___ GIVEN ENTRIES ___
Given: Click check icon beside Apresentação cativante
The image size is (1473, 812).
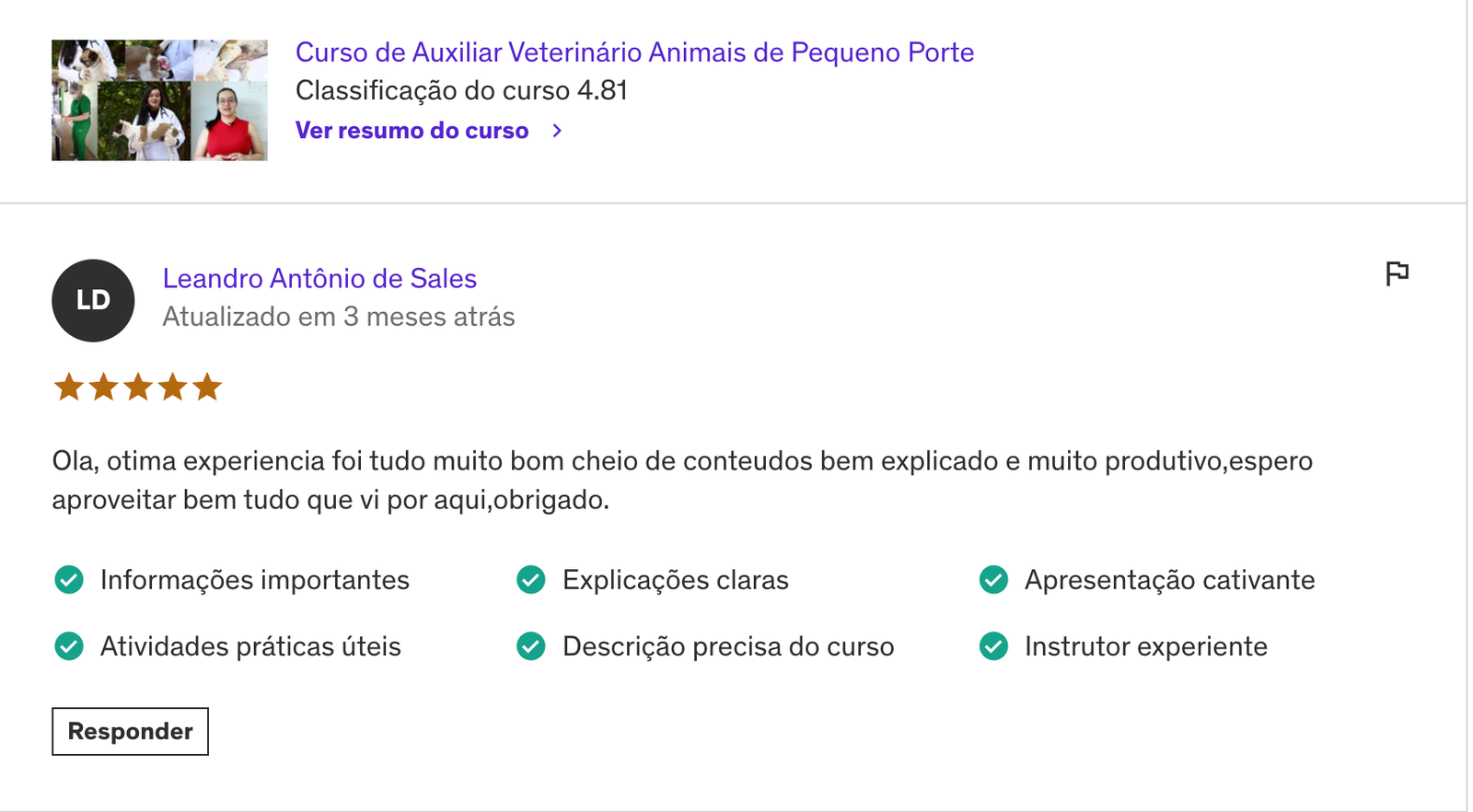Looking at the screenshot, I should click(993, 580).
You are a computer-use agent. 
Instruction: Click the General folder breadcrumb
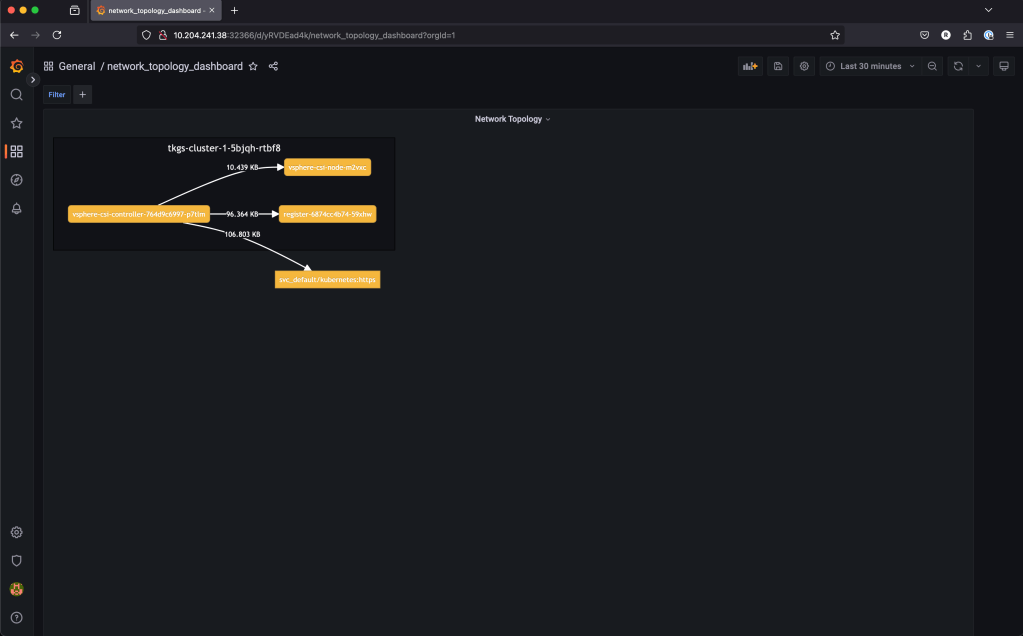tap(76, 66)
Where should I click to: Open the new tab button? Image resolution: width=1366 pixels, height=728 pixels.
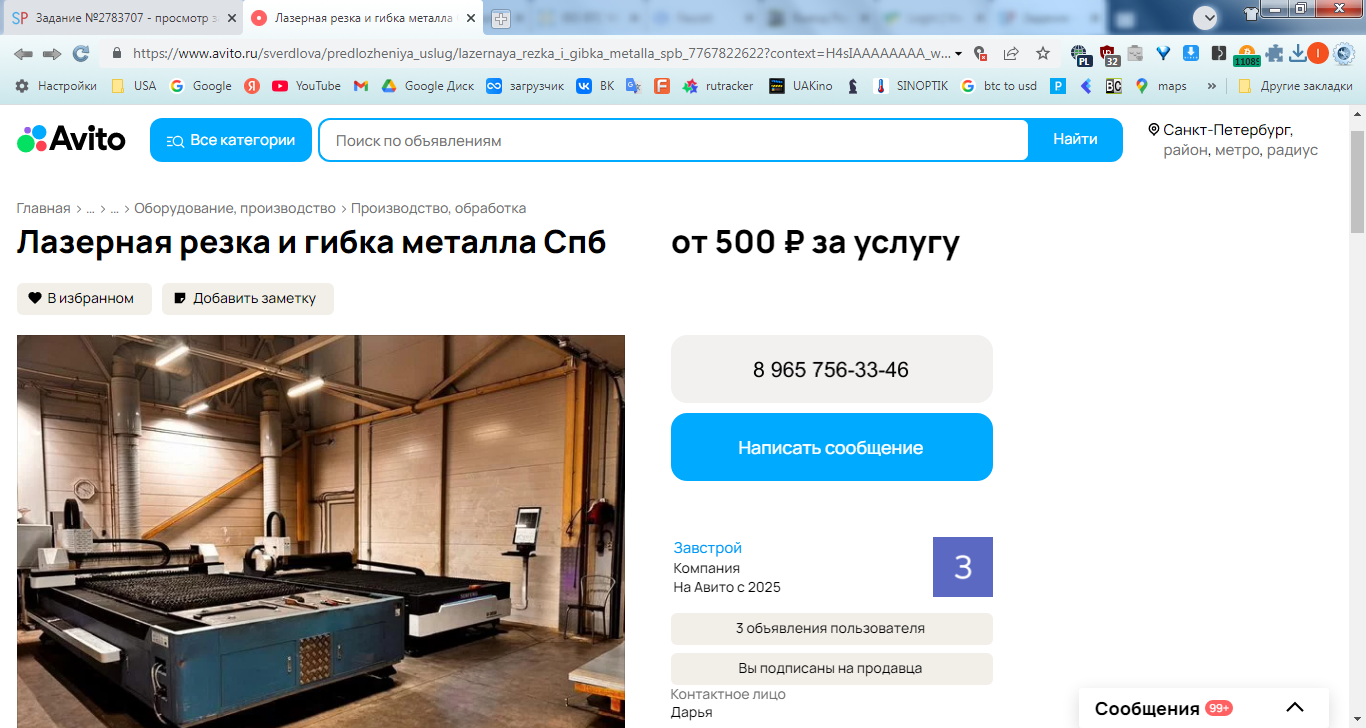pyautogui.click(x=501, y=19)
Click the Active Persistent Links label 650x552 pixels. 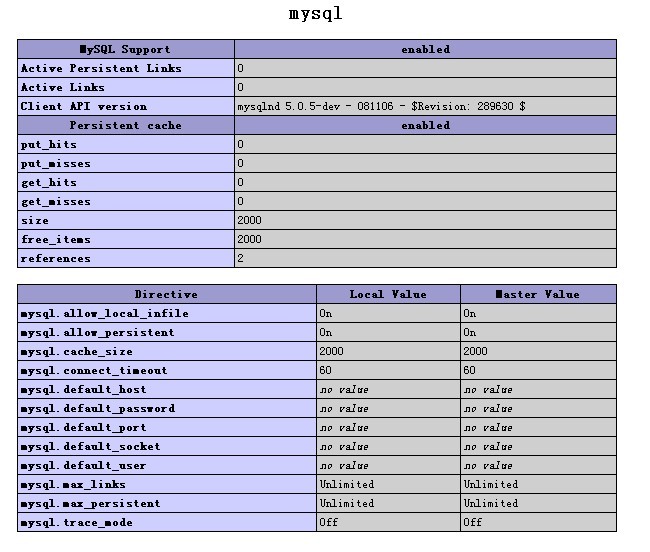[x=101, y=68]
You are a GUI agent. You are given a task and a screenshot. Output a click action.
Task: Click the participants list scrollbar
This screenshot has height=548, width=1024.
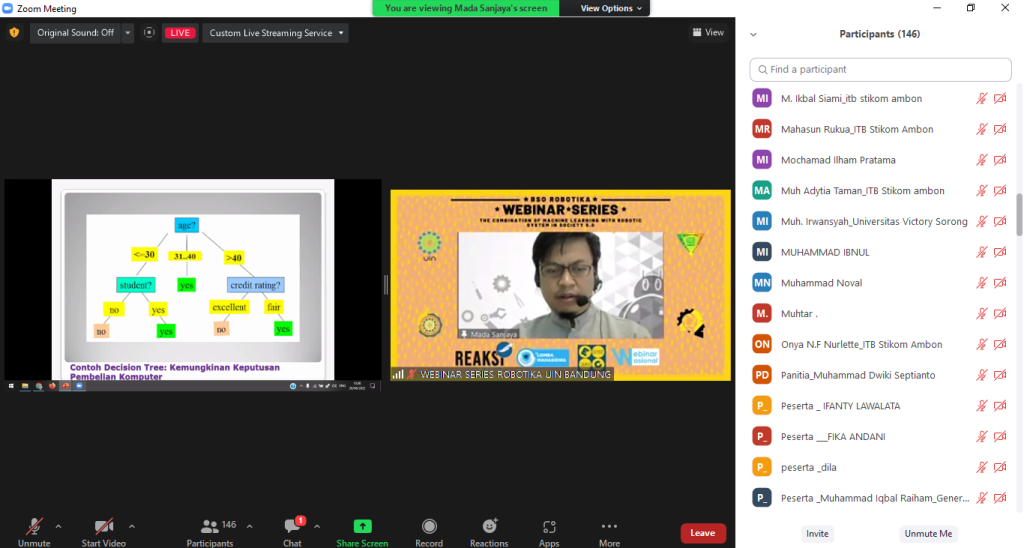coord(1019,214)
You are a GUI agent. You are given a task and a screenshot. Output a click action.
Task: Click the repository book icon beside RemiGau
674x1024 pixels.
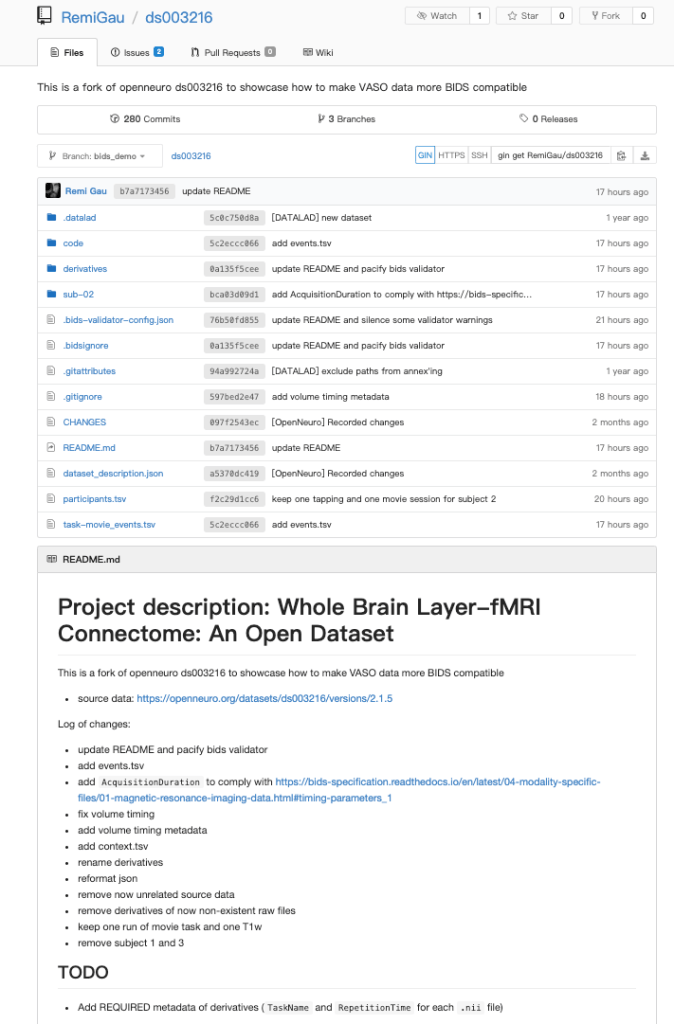tap(45, 16)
___
=== DESCRIPTION OF THE TASK ===
With all pictures omitted, return exactly the lines from the one containing "This screenshot has height=548, width=1024." through the end of the entries above.

=== YOUR RESPONSE ===
This screenshot has height=548, width=1024.
coord(1019,214)
You are a GUI agent. You are given a task and a screenshot. Output a click action.
Task: Click the repository book icon beside RemiGau
674x1024 pixels.
tap(45, 16)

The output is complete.